→ **THE TASK**
Every line of the records counts; transcribe each one exactly.

*** Begin section ***

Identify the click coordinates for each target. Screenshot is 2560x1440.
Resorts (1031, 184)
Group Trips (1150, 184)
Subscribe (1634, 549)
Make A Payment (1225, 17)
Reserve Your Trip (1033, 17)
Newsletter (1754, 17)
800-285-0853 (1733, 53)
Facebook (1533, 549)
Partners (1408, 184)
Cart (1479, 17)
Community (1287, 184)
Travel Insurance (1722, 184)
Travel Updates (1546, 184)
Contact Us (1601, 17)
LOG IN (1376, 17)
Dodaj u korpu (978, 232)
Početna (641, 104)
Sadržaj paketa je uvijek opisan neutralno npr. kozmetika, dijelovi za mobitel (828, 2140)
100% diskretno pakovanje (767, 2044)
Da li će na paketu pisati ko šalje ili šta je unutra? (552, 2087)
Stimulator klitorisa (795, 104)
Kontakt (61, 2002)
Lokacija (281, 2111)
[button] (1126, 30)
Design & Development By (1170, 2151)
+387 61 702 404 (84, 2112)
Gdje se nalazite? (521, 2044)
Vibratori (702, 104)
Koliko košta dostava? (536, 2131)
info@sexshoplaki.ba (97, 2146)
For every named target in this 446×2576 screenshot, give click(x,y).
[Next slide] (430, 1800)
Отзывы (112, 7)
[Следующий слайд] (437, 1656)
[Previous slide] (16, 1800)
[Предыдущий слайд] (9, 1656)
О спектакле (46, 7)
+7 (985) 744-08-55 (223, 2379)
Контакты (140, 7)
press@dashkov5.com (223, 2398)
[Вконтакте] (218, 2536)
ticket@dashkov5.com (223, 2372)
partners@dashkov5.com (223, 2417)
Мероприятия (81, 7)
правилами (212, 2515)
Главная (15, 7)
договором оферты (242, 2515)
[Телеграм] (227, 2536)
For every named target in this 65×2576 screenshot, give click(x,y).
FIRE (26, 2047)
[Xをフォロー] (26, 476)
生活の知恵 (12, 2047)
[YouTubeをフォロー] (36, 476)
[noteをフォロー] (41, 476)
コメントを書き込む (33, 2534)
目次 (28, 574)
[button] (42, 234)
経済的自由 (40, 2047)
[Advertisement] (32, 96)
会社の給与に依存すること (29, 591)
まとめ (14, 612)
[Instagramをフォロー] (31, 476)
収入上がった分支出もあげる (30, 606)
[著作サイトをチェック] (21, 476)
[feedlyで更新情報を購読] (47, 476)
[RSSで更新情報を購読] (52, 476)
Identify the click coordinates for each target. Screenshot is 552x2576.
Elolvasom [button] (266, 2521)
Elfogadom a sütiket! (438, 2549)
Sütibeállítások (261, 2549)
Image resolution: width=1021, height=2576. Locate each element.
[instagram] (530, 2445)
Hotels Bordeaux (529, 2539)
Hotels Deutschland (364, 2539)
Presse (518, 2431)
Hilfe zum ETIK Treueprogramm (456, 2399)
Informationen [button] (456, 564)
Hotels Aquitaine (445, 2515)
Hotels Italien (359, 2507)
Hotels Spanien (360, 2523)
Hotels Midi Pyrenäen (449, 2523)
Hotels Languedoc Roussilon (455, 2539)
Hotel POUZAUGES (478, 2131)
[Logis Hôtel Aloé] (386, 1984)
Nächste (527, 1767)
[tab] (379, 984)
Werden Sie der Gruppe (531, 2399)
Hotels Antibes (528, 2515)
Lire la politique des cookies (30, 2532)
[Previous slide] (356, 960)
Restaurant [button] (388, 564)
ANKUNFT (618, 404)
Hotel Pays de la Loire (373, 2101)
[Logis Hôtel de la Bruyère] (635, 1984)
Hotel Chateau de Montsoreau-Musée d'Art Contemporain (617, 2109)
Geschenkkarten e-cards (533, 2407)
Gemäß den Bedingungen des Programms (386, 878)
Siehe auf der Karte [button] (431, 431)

*** End section ***

→ **FINISHED TASK**
Identify the click coordinates for each target. Screenshot is 2560x1440.
Resorts (1031, 184)
Group Trips (1150, 184)
Subscribe (1634, 549)
Make A Payment (1225, 17)
Reserve Your Trip (1033, 17)
Newsletter (1754, 17)
800-285-0853 (1733, 53)
Facebook (1533, 549)
Partners (1408, 184)
Cart (1479, 17)
Community (1287, 184)
Travel Insurance (1722, 184)
Travel Updates (1546, 184)
Contact Us (1601, 17)
LOG IN (1376, 17)
Dodaj u korpu (978, 232)
Početna (641, 104)
Sadržaj paketa je uvijek opisan neutralno npr. kozmetika, dijelovi za mobitel (828, 2140)
100% diskretno pakovanje (767, 2044)
Da li će na paketu pisati ko šalje ili šta je unutra? (552, 2087)
Stimulator klitorisa (795, 104)
Kontakt (61, 2002)
Lokacija (281, 2111)
[button] (1126, 30)
Design & Development By (1170, 2151)
+387 61 702 404 (84, 2112)
Gdje se nalazite? (521, 2044)
Vibratori (702, 104)
Koliko košta dostava? (536, 2131)
info@sexshoplaki.ba (97, 2146)
For every named target in this 446×2576 screenshot, give click(x,y).
[Next slide] (430, 1800)
Отзывы (112, 7)
[Следующий слайд] (437, 1656)
[Previous slide] (16, 1800)
[Предыдущий слайд] (9, 1656)
О спектакле (46, 7)
+7 (985) 744-08-55 (223, 2379)
Контакты (140, 7)
press@dashkov5.com (223, 2398)
[Вконтакте] (218, 2536)
ticket@dashkov5.com (223, 2372)
partners@dashkov5.com (223, 2417)
Мероприятия (81, 7)
правилами (212, 2515)
Главная (15, 7)
договором оферты (242, 2515)
[Телеграм] (227, 2536)
For every named target in this 65×2576 screenshot, give click(x,y).
FIRE (26, 2047)
[Xをフォロー] (26, 476)
生活の知恵 (12, 2047)
[YouTubeをフォロー] (36, 476)
[noteをフォロー] (41, 476)
コメントを書き込む (33, 2534)
目次 (28, 574)
[button] (42, 234)
経済的自由 (40, 2047)
[Advertisement] (32, 96)
会社の給与に依存すること (29, 591)
まとめ (14, 612)
[Instagramをフォロー] (31, 476)
収入上がった分支出もあげる (30, 606)
[著作サイトをチェック] (21, 476)
[feedlyで更新情報を購読] (47, 476)
[RSSで更新情報を購読] (52, 476)
Identify the click coordinates for each target. Screenshot is 552x2576.
Elolvasom [button] (266, 2521)
Elfogadom a sütiket! (438, 2549)
Sütibeállítások (261, 2549)
Image resolution: width=1021, height=2576. Locate each element.
[instagram] (530, 2445)
Hotels Bordeaux (529, 2539)
Hotels Deutschland (364, 2539)
Presse (518, 2431)
Hilfe zum ETIK Treueprogramm (456, 2399)
Informationen [button] (456, 564)
Hotels Aquitaine (445, 2515)
Hotels Italien (359, 2507)
Hotels Spanien (360, 2523)
Hotels Midi Pyrenäen (449, 2523)
Hotels Languedoc Roussilon (455, 2539)
Hotel POUZAUGES (478, 2131)
[Logis Hôtel Aloé] (386, 1984)
Nächste (527, 1767)
[tab] (379, 984)
Werden Sie der Gruppe (531, 2399)
Hotels Antibes (528, 2515)
Lire la politique des cookies (30, 2532)
[Previous slide] (356, 960)
Restaurant [button] (388, 564)
ANKUNFT (618, 404)
Hotel Pays de la Loire (373, 2101)
[Logis Hôtel de la Bruyère] (635, 1984)
Hotel Chateau de Montsoreau-Musée d'Art Contemporain (617, 2109)
Geschenkkarten e-cards (533, 2407)
Gemäß den Bedingungen des Programms (386, 878)
Siehe auf der Karte [button] (431, 431)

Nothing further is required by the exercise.